## STORED DATA:
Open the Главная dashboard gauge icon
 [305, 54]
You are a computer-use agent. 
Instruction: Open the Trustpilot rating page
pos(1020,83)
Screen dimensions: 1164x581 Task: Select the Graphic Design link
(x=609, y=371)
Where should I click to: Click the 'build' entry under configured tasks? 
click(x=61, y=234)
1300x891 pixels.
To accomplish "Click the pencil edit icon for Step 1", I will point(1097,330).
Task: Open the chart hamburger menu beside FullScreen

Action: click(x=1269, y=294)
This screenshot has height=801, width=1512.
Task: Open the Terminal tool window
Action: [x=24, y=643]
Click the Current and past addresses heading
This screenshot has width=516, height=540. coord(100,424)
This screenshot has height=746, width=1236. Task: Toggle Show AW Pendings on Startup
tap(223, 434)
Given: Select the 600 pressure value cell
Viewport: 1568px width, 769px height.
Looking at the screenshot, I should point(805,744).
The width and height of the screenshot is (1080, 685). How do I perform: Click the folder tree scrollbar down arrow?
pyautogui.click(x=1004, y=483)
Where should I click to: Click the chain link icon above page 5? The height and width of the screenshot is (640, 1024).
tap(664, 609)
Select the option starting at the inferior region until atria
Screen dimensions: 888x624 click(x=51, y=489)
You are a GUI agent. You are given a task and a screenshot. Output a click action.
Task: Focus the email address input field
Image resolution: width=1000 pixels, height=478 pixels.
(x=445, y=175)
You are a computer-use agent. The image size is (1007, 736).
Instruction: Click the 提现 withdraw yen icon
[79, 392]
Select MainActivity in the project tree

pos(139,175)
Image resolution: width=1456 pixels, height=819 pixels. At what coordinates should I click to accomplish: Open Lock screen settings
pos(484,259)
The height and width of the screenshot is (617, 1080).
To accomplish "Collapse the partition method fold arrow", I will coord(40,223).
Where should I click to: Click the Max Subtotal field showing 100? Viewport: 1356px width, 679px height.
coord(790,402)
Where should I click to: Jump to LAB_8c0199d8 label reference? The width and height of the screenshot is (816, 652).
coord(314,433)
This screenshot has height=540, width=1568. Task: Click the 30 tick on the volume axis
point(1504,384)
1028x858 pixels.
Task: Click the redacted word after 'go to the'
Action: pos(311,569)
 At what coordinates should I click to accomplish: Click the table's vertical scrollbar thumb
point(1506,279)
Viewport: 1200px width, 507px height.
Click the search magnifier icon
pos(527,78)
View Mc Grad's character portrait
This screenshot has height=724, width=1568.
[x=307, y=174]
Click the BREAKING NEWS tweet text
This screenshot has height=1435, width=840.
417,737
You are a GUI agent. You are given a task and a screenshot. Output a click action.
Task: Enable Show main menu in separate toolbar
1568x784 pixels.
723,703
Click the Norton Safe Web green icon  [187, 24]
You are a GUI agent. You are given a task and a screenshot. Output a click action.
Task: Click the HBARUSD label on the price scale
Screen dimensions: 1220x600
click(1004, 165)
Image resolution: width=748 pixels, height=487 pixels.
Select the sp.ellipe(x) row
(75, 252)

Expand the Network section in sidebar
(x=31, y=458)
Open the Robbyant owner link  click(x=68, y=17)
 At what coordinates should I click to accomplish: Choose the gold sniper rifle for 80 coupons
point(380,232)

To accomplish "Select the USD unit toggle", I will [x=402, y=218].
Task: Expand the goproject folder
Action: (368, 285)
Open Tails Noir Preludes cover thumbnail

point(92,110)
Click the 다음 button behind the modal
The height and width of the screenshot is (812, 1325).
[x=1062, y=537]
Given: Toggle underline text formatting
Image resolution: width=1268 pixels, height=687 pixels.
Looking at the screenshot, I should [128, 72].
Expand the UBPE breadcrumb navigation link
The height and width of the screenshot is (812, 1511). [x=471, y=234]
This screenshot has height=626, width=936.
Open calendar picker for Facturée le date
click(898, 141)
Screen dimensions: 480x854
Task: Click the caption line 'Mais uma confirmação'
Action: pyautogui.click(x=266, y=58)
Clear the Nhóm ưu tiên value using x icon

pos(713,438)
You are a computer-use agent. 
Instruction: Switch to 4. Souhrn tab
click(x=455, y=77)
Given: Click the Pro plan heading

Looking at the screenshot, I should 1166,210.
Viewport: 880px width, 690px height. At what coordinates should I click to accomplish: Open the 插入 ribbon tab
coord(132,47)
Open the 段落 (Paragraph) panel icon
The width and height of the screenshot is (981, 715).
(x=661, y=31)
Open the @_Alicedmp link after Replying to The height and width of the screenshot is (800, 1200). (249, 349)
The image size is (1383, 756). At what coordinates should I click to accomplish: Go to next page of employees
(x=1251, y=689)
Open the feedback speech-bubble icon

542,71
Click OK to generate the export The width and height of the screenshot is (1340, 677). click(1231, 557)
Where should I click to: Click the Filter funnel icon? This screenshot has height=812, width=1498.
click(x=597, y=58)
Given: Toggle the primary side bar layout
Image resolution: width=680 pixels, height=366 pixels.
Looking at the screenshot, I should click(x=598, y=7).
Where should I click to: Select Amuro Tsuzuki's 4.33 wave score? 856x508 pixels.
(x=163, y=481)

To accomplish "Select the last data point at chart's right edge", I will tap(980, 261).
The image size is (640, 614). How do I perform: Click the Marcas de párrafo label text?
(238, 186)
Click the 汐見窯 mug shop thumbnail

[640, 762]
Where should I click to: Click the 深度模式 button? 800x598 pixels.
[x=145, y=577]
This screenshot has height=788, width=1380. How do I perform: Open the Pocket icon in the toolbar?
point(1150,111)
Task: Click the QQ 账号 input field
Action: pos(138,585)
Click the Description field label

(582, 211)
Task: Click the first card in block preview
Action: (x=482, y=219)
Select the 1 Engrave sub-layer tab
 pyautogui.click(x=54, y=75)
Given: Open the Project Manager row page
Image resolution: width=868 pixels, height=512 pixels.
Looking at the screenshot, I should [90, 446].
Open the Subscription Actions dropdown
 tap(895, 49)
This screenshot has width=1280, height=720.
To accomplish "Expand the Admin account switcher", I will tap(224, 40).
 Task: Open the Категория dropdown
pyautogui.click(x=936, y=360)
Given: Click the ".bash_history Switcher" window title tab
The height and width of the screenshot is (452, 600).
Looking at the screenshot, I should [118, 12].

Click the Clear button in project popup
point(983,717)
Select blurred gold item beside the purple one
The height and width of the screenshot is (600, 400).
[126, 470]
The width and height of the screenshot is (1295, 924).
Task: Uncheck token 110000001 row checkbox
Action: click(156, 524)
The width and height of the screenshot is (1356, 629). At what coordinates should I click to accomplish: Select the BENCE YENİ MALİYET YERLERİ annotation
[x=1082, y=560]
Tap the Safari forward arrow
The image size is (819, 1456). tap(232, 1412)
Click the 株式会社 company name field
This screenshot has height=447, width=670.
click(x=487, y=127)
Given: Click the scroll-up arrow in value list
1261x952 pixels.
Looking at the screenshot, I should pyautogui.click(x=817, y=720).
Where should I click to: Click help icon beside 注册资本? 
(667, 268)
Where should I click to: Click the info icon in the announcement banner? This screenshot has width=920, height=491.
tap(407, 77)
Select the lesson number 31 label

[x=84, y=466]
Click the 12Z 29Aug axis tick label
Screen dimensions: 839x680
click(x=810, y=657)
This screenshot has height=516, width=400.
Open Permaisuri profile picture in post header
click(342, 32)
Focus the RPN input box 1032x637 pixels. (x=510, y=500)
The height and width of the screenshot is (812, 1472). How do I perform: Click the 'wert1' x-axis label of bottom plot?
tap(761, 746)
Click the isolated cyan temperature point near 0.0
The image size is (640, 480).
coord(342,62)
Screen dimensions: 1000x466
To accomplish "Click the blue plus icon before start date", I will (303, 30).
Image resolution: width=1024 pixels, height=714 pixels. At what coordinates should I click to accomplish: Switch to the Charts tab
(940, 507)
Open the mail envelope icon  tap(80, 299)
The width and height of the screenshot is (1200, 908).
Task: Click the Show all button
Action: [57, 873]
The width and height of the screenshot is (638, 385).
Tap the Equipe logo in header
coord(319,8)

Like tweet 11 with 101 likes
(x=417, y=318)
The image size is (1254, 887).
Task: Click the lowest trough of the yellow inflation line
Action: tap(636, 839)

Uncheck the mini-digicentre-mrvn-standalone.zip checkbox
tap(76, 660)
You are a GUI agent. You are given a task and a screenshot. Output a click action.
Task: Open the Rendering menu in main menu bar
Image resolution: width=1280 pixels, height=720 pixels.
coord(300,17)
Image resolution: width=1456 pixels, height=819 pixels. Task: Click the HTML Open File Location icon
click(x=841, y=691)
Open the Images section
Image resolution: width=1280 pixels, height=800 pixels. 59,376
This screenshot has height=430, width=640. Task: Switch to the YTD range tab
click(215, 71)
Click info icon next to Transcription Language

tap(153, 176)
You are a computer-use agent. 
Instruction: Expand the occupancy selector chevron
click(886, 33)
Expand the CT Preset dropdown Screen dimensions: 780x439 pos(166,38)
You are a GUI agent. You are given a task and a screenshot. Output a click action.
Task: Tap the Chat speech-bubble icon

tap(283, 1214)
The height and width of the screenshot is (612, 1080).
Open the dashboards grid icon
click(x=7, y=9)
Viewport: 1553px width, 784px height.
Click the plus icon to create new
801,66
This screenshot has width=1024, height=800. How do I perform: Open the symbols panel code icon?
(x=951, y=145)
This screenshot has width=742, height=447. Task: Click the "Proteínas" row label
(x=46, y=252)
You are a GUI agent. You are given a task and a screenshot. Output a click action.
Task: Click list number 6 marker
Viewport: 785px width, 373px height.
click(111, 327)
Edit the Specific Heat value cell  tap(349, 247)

## WORK TASK:
What you return must be an exact retyping of the lines above starting at the line with "Open Permaisuri profile" and ending at the line with "Screen dimensions: 1000x466", and nothing besides.

## WRITTEN SOLUTION:
Open Permaisuri profile picture in post header
click(342, 32)
Focus the RPN input box 1032x637 pixels. (x=510, y=500)
The height and width of the screenshot is (812, 1472). How do I perform: Click the 'wert1' x-axis label of bottom plot?
tap(761, 746)
Click the isolated cyan temperature point near 0.0
The image size is (640, 480).
coord(342,62)
Screen dimensions: 1000x466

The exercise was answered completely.